====== SOURCE INFORMATION

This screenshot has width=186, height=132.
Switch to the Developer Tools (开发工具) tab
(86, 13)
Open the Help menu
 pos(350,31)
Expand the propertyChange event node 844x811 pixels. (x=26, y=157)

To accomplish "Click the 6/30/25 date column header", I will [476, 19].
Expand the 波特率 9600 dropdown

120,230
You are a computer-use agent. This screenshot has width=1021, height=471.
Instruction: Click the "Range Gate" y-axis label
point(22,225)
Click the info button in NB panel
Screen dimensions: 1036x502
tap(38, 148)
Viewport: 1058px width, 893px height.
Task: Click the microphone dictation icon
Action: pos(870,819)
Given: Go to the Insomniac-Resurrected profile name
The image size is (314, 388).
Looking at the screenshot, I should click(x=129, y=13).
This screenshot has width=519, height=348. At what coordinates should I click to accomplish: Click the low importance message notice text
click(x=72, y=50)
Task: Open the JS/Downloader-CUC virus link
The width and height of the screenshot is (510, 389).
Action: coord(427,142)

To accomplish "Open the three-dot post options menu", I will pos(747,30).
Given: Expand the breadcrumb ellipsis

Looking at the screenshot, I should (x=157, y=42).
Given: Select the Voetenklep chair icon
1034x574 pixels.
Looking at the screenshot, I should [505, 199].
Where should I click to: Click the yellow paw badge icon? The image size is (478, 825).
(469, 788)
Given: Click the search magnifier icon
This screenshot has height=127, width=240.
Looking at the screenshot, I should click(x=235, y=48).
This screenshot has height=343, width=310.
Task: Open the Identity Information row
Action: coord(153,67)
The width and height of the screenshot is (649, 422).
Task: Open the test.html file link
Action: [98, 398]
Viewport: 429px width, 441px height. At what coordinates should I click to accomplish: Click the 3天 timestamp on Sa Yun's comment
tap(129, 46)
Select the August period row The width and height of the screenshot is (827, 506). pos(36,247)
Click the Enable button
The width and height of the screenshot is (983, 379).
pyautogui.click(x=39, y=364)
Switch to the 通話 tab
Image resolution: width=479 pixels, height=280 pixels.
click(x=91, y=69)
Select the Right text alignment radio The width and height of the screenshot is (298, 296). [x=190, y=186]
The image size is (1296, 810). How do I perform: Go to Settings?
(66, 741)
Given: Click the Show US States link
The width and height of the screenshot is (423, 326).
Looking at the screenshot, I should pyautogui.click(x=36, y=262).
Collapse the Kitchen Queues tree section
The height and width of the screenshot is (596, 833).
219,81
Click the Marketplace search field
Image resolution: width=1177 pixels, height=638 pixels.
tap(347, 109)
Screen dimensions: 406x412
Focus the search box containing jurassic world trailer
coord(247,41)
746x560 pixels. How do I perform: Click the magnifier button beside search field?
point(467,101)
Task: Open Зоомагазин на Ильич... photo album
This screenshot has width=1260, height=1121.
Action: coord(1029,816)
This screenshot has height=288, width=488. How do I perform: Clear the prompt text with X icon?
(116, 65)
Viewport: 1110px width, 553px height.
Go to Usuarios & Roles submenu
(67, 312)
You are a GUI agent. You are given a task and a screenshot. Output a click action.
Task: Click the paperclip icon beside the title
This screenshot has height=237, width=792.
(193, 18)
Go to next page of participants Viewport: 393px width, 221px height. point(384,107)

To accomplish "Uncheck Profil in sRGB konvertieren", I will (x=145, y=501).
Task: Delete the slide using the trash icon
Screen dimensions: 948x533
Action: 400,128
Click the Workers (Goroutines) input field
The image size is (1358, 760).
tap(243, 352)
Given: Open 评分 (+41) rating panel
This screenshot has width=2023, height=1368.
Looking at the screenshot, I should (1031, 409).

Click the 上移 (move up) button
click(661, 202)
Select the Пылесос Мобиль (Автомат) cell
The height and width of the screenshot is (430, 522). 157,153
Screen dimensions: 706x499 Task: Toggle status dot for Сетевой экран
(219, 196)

============

- [WORK REQUIRED]
Only lines holding the word "panel" are wanted; copy each one from the listing.

- [EXERCISE RESPONSE]
Click the info button in NB panel
Given: Open 评分 (+41) rating panel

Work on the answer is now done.